Every line in the listing below from the one with "Screen dimensions: 1000x697" through the one with "Open discovered devices via compass icon" is to be reproduced exactly, both ends included; leave out the rest.

########

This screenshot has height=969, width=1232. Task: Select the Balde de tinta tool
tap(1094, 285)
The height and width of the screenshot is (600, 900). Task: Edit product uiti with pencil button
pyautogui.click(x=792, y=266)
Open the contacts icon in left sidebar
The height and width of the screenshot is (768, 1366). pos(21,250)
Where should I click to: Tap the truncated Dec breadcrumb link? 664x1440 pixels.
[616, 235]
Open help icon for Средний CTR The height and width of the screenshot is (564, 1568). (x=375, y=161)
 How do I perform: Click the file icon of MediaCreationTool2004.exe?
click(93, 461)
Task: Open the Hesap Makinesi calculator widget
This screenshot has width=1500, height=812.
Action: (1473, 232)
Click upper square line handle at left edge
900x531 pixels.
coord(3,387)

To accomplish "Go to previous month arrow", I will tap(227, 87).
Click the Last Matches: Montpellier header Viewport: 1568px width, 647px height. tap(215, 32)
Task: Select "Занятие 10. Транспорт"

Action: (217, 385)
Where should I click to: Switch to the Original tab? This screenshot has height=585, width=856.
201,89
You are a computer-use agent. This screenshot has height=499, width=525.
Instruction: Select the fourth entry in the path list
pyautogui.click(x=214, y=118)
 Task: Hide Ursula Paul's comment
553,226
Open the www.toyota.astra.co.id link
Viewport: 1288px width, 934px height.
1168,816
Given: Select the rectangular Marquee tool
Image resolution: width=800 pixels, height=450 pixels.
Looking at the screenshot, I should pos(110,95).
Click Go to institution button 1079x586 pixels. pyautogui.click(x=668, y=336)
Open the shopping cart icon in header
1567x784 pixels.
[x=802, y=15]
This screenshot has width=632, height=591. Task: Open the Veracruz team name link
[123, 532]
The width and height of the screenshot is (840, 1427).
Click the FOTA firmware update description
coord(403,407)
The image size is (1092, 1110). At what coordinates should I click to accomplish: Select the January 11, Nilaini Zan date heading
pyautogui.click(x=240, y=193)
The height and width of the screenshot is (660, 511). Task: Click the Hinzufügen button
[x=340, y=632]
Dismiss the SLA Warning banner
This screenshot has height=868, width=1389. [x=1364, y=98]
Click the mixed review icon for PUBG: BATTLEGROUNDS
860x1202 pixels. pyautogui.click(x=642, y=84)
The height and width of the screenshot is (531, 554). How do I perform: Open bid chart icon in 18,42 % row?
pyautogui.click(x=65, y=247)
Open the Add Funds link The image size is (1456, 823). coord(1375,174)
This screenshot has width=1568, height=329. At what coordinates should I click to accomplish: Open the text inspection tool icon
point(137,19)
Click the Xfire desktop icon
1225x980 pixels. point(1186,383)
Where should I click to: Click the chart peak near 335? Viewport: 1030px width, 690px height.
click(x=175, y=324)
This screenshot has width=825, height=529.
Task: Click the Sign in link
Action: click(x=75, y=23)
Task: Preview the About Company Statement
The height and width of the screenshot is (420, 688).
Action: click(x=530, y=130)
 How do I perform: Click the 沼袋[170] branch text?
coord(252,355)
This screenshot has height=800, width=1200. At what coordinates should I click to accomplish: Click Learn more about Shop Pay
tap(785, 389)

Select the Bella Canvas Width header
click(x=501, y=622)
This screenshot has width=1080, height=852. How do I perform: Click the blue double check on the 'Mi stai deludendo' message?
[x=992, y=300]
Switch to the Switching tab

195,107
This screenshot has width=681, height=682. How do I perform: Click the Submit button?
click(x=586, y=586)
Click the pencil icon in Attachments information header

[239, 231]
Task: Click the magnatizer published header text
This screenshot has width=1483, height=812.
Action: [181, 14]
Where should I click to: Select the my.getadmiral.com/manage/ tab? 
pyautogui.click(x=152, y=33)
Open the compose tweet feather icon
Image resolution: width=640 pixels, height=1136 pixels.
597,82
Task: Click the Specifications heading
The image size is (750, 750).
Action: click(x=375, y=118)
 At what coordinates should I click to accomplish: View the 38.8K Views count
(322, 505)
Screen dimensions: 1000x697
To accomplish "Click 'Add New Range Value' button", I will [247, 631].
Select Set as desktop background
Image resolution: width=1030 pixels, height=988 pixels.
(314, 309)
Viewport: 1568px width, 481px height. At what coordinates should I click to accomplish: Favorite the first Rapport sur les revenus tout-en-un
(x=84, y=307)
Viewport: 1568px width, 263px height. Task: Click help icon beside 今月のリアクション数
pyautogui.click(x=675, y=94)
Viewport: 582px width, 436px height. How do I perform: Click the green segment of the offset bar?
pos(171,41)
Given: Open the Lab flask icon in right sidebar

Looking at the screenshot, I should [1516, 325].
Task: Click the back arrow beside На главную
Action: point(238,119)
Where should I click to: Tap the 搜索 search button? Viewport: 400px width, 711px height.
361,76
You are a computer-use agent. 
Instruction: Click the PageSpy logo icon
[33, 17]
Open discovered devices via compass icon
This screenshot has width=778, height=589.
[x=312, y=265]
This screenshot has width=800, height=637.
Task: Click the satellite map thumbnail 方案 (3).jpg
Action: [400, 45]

########

**Output of the task:**
Screen dimensions: 1000x697
To accomplish "Click 'Add New Range Value' button", I will [247, 631].
Select Set as desktop background
Image resolution: width=1030 pixels, height=988 pixels.
(314, 309)
Viewport: 1568px width, 481px height. At what coordinates should I click to accomplish: Favorite the first Rapport sur les revenus tout-en-un
(x=84, y=307)
Viewport: 1568px width, 263px height. Task: Click help icon beside 今月のリアクション数
pyautogui.click(x=675, y=94)
Viewport: 582px width, 436px height. How do I perform: Click the green segment of the offset bar?
pos(171,41)
Given: Open the Lab flask icon in right sidebar

Looking at the screenshot, I should [1516, 325].
Task: Click the back arrow beside На главную
Action: point(238,119)
Where should I click to: Tap the 搜索 search button? Viewport: 400px width, 711px height.
361,76
You are a computer-use agent. 
Instruction: Click the PageSpy logo icon
[33, 17]
Open discovered devices via compass icon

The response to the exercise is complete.